- Opening Delimiter -

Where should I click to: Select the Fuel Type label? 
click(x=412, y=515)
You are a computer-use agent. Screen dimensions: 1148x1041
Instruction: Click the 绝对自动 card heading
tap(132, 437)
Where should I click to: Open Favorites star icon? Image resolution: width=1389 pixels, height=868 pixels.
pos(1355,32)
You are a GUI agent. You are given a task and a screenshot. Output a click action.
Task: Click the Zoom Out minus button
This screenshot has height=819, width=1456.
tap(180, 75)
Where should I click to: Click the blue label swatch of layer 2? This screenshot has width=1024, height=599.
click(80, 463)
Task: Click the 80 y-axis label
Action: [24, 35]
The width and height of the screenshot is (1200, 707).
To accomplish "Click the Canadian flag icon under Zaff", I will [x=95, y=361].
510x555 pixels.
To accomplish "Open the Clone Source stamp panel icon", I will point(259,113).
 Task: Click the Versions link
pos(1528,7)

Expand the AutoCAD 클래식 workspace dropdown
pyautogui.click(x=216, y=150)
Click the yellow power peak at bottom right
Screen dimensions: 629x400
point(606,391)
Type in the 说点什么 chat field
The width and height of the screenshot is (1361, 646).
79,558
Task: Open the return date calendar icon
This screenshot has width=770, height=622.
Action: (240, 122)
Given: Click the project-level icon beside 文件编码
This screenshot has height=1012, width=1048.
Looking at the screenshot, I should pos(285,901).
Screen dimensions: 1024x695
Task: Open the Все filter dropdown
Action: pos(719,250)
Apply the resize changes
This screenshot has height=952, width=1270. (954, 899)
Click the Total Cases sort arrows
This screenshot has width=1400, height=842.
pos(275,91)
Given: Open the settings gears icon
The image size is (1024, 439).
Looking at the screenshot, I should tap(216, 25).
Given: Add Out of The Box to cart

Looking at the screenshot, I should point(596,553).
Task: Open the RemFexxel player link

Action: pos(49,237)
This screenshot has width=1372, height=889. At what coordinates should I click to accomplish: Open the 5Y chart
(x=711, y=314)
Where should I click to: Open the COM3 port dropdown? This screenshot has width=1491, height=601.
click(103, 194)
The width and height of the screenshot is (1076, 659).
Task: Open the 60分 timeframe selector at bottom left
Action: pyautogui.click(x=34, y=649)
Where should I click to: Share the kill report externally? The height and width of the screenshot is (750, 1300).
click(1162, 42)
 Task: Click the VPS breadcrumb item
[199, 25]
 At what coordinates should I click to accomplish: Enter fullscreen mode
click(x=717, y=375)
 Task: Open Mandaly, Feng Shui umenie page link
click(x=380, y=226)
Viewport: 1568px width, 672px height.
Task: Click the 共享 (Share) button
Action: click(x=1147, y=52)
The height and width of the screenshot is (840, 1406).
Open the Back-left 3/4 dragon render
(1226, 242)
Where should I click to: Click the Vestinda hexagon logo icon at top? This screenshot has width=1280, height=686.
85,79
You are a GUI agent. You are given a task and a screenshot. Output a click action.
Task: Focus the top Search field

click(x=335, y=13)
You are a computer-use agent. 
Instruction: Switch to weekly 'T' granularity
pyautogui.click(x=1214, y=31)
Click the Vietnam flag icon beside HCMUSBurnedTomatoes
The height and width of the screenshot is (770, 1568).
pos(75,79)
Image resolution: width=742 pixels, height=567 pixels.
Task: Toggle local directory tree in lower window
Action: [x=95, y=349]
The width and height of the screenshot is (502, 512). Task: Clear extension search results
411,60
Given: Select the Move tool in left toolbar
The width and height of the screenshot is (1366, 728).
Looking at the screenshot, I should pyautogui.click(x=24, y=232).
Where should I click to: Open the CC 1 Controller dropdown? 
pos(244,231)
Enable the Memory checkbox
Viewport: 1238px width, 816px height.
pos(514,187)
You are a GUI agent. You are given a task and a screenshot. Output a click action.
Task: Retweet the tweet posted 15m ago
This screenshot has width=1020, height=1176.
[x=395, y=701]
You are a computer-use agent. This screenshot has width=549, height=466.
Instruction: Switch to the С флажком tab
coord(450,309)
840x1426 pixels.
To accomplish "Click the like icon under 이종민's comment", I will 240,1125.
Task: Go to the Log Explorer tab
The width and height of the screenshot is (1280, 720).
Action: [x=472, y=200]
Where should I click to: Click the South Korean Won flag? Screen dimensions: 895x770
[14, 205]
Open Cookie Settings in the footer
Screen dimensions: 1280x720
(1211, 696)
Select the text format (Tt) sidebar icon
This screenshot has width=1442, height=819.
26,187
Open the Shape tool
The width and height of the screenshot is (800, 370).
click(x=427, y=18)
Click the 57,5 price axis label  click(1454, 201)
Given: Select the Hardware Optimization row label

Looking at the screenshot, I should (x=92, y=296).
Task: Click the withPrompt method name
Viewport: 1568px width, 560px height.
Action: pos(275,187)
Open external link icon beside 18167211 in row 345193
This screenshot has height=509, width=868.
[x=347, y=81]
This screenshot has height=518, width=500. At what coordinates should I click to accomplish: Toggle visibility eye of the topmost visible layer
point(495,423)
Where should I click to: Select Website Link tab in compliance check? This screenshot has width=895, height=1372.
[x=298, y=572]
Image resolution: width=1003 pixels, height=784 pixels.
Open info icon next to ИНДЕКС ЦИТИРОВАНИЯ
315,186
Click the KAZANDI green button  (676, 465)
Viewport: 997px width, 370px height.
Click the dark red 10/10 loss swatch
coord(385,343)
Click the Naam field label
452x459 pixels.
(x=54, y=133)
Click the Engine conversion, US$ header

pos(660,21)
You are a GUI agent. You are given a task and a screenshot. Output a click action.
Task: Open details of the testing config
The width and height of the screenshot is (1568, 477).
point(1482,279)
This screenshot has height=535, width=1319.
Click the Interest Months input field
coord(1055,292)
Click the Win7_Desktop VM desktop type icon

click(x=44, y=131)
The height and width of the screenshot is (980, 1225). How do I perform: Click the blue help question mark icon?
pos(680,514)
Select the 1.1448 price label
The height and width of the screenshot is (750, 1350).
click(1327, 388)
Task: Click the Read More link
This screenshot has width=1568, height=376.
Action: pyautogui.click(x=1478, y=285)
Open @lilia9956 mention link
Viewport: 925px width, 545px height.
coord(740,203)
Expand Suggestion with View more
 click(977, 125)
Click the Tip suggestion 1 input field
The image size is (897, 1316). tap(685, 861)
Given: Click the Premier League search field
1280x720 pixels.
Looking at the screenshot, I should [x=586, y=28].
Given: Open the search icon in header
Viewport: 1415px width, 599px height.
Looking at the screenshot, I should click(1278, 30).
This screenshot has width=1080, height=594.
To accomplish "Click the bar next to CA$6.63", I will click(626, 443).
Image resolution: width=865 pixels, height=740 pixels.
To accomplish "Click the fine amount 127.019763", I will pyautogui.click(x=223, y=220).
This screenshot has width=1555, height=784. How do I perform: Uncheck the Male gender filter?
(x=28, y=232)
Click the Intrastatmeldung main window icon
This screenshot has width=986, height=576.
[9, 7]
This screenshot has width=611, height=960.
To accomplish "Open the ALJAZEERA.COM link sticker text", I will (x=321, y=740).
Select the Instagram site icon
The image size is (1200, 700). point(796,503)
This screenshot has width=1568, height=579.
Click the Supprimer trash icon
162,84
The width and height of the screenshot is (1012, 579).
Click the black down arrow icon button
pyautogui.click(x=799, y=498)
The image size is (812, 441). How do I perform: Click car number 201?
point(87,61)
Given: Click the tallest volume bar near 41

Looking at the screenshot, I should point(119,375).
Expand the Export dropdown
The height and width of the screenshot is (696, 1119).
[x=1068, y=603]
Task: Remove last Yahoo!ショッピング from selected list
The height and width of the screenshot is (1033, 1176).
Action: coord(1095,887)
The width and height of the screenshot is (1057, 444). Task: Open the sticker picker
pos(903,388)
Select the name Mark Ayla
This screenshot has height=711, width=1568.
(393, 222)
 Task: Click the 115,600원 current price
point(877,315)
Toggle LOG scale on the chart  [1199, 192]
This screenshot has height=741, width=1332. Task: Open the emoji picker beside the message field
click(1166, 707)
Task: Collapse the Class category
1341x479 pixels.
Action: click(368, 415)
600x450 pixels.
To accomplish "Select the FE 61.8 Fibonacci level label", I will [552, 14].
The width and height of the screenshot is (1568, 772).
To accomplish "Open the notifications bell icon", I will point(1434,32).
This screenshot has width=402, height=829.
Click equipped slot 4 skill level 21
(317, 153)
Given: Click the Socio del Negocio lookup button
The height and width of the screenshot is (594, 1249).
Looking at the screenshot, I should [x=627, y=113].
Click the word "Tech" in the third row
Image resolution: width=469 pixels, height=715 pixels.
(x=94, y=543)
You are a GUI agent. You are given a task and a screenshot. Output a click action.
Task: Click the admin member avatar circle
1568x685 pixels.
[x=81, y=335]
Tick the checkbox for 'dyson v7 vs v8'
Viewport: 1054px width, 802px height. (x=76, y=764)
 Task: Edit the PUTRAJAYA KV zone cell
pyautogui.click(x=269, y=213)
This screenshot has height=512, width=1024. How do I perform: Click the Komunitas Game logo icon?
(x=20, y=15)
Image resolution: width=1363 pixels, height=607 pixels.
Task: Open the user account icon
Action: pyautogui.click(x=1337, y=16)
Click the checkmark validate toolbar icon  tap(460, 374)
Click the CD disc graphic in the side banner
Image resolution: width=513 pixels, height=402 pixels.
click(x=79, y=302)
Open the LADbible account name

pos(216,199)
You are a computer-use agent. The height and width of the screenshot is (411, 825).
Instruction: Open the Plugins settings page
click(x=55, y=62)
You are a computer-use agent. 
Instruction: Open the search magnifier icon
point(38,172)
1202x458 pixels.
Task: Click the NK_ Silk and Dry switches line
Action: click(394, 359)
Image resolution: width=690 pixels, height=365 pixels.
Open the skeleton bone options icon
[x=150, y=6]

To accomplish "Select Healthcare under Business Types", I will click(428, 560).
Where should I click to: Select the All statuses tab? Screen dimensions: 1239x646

- Closing Delimiter -

_TASK TO CARRY OUT_: Please retype the top of the data exactly, down to and including the line that holds "Click the Total Cases sort arrows", and nothing further.

_RESULT FOR THIS TASK_:
Where should I click to: Select the Fuel Type label? 
click(x=412, y=515)
You are a computer-use agent. Screen dimensions: 1148x1041
Instruction: Click the 绝对自动 card heading
tap(132, 437)
Where should I click to: Open Favorites star icon? Image resolution: width=1389 pixels, height=868 pixels.
pos(1355,32)
You are a GUI agent. You are given a task and a screenshot. Output a click action.
Task: Click the Zoom Out minus button
This screenshot has height=819, width=1456.
tap(180, 75)
Where should I click to: Click the blue label swatch of layer 2? This screenshot has width=1024, height=599.
click(80, 463)
Task: Click the 80 y-axis label
Action: [24, 35]
The width and height of the screenshot is (1200, 707).
To accomplish "Click the Canadian flag icon under Zaff", I will [x=95, y=361].
510x555 pixels.
To accomplish "Open the Clone Source stamp panel icon", I will point(259,113).
 Task: Click the Versions link
pos(1528,7)

Expand the AutoCAD 클래식 workspace dropdown
pyautogui.click(x=216, y=150)
Click the yellow power peak at bottom right
Screen dimensions: 629x400
point(606,391)
Type in the 说点什么 chat field
The width and height of the screenshot is (1361, 646).
79,558
Task: Open the return date calendar icon
This screenshot has width=770, height=622.
Action: (240, 122)
Given: Click the project-level icon beside 文件编码
This screenshot has height=1012, width=1048.
Looking at the screenshot, I should pos(285,901).
Screen dimensions: 1024x695
Task: Open the Все filter dropdown
Action: pos(719,250)
Apply the resize changes
This screenshot has height=952, width=1270. (954, 899)
Click the Total Cases sort arrows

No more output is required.